Wie kent Martinus Nijhoff niet? Wie heeft nooit van het gedicht ‘De moeder de vrouw’ gehoord? “Ik ging naar Bommel om de brug te zien. / Ik zag de nieuwe brug. Twee overzijden / die elkaar vroeger schenen te vermijden, / worden weer buren.” In het tweede deel van het gedicht zien we een vrouw aan komen varen. Een zingende vrouw. “O, dacht ik, o, dat daar mijn moeder voer. / Prijs God, zong zij, Zijn hand zal u bewaren.” Een gouden gedicht waarin een nieuwe verbinding tot stand komt. Een verbinding tussen het leven hier en het leven daarginds, aan de overzijde. De twee overzijden zijn weer buren geworden.
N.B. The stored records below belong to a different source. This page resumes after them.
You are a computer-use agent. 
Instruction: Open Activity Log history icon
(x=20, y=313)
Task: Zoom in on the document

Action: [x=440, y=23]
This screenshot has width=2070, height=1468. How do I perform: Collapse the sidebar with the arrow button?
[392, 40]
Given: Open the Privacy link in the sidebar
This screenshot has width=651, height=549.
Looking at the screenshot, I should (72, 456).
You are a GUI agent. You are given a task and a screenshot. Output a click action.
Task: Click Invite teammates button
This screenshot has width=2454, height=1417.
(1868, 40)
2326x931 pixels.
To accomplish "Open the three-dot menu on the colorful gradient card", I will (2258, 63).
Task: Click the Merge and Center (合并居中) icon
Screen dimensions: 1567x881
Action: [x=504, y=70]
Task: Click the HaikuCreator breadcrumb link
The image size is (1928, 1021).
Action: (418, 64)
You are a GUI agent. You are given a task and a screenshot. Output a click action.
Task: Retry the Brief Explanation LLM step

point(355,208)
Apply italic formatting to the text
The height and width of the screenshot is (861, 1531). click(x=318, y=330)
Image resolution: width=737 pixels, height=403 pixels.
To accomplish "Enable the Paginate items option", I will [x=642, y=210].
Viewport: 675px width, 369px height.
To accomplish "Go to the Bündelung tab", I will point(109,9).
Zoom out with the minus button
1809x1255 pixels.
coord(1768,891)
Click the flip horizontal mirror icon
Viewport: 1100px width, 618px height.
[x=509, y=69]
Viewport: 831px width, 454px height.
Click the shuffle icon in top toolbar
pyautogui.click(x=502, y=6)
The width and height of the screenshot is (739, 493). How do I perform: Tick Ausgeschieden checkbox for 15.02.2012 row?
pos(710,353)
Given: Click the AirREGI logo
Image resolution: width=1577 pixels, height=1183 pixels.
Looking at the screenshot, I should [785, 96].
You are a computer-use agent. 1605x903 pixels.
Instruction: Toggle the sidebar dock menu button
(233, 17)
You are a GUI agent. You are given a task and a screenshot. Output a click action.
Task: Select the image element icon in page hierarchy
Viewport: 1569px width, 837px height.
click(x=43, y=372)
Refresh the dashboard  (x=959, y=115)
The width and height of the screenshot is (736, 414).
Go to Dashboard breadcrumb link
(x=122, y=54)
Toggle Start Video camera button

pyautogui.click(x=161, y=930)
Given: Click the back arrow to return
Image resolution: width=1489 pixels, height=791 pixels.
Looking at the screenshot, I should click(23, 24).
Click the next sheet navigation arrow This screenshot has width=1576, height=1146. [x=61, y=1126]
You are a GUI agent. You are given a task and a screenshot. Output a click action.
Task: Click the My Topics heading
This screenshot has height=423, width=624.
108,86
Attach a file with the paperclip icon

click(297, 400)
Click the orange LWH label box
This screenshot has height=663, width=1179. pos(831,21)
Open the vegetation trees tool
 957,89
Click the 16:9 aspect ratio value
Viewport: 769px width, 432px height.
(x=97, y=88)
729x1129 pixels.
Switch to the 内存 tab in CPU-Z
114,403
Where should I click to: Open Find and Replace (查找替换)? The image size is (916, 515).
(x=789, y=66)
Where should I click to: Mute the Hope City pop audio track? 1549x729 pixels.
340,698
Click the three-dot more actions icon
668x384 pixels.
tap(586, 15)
Ik was bekend met het feit dat de moeder van Nijhoff bij het Leger des Heils was aangesloten, maar ik wist niet dat ze op latere leeftijd katholiek is geworden. Nijhoff heeft als gevolg van deze verandering ook kennisgemaakt met de katholieke geloofstraditie. Dit is in zijn gedichten duidelijk terug te zien.

Brinkman analyseert de belangrijke gedichten ‘Awater’, ‘De moeder de vrouw’, ‘Het uur U’. Ook gaat hij in op Nijhoffs Bijbelspelen. Hij beschrijft hoe er in de gedichten van Nijhoff achter de alledaagse werkelijkheid altijd nog een diepere werkelijkheid schuilgaat. Anders gezegd: Nijhoffs immanentie is nooit zonder een vermoeden van transcendentie (116).

Recent verscheen Dwars tegen de keer. Leven en werk van Ida Gerhardt, de biografie van Ida Gerhardt, van de hand van Mieke Koenen. Jammer dat Brinkman deze biografie niet heeft kunnen gebruiken bij het schrijven van dit boek. Essentiële elementen, zoals de rol die Leopold gespeeld heeft in het prille dichterschap van Gerhardt, ontbreken bij de biografische gegevens. Anderzijds is het ook te betreuren dat Koenen Brinkman vermoedelijk niet heeft kunnen lezen voordat de biografie uitkwam. Brinkman toont mij namelijk christelijke noties in het werk van Gerhardt die ik bij Koenen niet of nauwelijks tegenkom. Dan gaat het mij vooral om de duiding van deze noties in haar poëzie. Om de intense natuurbelevingen die bij Gerhardt mystieke ervaringen worden. Om de cruciale rol die doop en avondmaal bij de dichter spelen en de symboolfunctie van deze sacramenten. Of om de inspiratiebron en opdrachtgever van haar dichterschap: God de Vader en de Heilige Geest.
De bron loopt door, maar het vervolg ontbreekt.